A radiologia intervencionista tem se consolidado como uma importante aliada nesses casos. Por meio de procedimentos minimamente invasivos guiados por exames de imagem, a especialidade atua desde o diagnóstico, com biópsias de lesões profundas, até o tratamento de complicações, como controle de sangramentos, drenagem de infecções e implantação de acessos venosos para quimioterapia.
“A radiologia intervencionista integra o tratamento do câncer e pode atuar em praticamente todas as etapas da jornada do paciente.
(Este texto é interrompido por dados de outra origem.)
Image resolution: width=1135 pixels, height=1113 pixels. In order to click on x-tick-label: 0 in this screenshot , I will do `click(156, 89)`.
Além das biópsias guiadas por imagem, conseguimos controlar hemorragias, tratar complicações vasculares, drenar infecções e oferecer alternativas minimamente invasivas que permitem ao paciente manter o tratamento com mais segurança”, afirma Guilherme Martins, diretor de Defesa Profissional da Sociedade Brasileira de Radiologia Intervencionista e Cirurgia Endovascular (Sobrice).
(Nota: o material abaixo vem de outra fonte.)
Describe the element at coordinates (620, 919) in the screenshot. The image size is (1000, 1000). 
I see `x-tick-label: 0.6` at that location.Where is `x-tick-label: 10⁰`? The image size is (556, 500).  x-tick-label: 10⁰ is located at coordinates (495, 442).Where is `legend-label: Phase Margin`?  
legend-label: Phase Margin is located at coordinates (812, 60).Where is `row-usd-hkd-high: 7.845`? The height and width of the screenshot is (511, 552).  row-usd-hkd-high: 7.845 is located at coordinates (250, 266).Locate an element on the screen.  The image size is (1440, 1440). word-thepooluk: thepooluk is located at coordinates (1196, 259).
Entre as principais estratégias está a embolização, indicada para controlar hemorragias provocadas pelo tumor, pelos efeitos da radioterapia ou por complicações cirúrgicas. O procedimento é realizado por um pequeno acesso vascular, sem necessidade de grandes incisões, o que reduz o tempo de recuperação e o risco de complicações. Estudos apontam taxas de sucesso superiores a 90% no controle desses sangramentos.
Além disso, a especialidade também realiza drenagem de abscessos, embolizações pré-operatórias e, em casos selecionados, técnicas ablativas para tratamento de metástases, ampliando as opções terapêuticas e contribuindo para que o paciente mantenha o tratamento, com impacto direto na qualidade de vida e no prognóstico.